Autolycos는 원격 브라우저에서 URL을 실행한 다음 Webview를 사용하는 대신 HTTP 요청에 결과를 포함하는 등 은밀한 악성 행위를 수행하는 악성 코드이며 즉 동작은 해당 동작을 덜 눈에 띄게 하여 손상된 장치의 사용자가 감지하지 못하도록 하기 위한 목적입니다.
악성코드들은 스마트폰에 설치 시 SMS(문자)를 읽을 수 있는 권한을 요청해서 앱이 피해자의 SMS 문자 메시지에 액세스 할 수 있도록 하고 있으며 새로운 사용자에게 앱을 홍보하기 위해 Autolycos 운영자는 소셜 미디어에서 수많은 광고 캠페인을 만들며 다른 악성코드들에서는 Facebook에서 최소 74개의 광고 캠페인이 포함돼 있습니다. 물론 현재는 해당 악성코드들은 삭제된 상태이며 유포되었던 주소는 다음과 같습니다.

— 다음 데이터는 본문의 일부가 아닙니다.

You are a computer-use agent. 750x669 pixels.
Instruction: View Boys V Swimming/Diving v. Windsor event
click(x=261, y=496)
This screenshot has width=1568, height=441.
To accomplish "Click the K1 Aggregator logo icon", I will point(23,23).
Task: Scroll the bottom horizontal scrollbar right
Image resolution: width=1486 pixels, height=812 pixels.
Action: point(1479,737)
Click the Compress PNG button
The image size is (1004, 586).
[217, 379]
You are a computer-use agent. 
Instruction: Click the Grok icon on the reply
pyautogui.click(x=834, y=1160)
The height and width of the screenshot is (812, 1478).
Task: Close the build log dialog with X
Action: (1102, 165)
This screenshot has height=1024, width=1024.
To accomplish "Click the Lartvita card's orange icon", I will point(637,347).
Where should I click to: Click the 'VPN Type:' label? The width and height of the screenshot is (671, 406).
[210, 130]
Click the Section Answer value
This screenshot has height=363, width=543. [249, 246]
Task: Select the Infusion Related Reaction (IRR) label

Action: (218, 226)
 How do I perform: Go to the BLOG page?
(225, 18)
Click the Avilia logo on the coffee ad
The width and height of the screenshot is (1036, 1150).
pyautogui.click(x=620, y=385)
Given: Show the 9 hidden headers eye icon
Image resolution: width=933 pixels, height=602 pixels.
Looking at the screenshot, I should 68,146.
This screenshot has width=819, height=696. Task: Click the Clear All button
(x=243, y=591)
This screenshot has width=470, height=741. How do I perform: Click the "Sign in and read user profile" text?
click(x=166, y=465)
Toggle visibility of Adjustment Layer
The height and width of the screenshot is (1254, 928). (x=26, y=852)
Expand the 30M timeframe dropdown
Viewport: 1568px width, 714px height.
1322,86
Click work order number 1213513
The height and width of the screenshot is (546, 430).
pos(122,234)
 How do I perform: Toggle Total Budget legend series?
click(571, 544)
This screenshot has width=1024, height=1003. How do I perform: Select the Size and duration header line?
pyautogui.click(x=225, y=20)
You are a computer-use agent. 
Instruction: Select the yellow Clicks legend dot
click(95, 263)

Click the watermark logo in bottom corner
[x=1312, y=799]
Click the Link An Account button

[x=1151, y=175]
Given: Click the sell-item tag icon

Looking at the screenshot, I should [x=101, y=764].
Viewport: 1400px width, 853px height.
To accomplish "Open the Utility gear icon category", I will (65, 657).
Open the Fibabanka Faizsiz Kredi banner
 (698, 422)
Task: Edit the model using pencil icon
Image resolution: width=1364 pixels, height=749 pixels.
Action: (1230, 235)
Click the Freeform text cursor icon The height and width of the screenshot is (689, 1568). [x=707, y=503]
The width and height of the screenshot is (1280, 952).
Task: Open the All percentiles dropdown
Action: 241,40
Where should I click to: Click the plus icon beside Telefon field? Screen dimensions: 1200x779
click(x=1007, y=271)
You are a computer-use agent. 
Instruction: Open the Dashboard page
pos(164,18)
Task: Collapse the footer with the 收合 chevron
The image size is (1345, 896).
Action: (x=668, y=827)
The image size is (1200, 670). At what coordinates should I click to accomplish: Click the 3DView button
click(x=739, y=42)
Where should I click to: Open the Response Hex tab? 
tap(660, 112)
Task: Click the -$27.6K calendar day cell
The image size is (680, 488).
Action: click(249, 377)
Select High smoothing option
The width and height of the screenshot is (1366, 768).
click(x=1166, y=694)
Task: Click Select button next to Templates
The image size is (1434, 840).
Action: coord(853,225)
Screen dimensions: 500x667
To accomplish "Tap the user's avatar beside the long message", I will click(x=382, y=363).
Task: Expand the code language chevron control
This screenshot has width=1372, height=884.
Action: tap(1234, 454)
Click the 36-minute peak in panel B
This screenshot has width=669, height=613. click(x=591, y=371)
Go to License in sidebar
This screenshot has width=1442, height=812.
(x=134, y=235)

https://play.google(.)com/store/apps/details?id=com.glow.camera.open&ref=apkcombo.com

일단 먼저 해당 안드로이드 악성코드의 해쉬값 은 다음과 같습니다.
파일명: Freeglow Camera_1.0.apk
사이즈:33.4 MB
CRC32:e6505261
MD5:d2464e1fb709b82a2e8f2be9f465d4cd
SHA-1:e38d90a28b34c7bc2723397a6b93147a74550b4f
SHA-256:8c64a5f8c482952c2cbc3587c978d73896b79e82452d87e9c6b54108e0908bd4

Freeglow Camera 악성코드 안드로이드 권한
Freeglow Camera 악성코드 안드로이드 권한

그리고 Freeglow Camera 악성코드 안드로이드 권한은 다음과 같습니다.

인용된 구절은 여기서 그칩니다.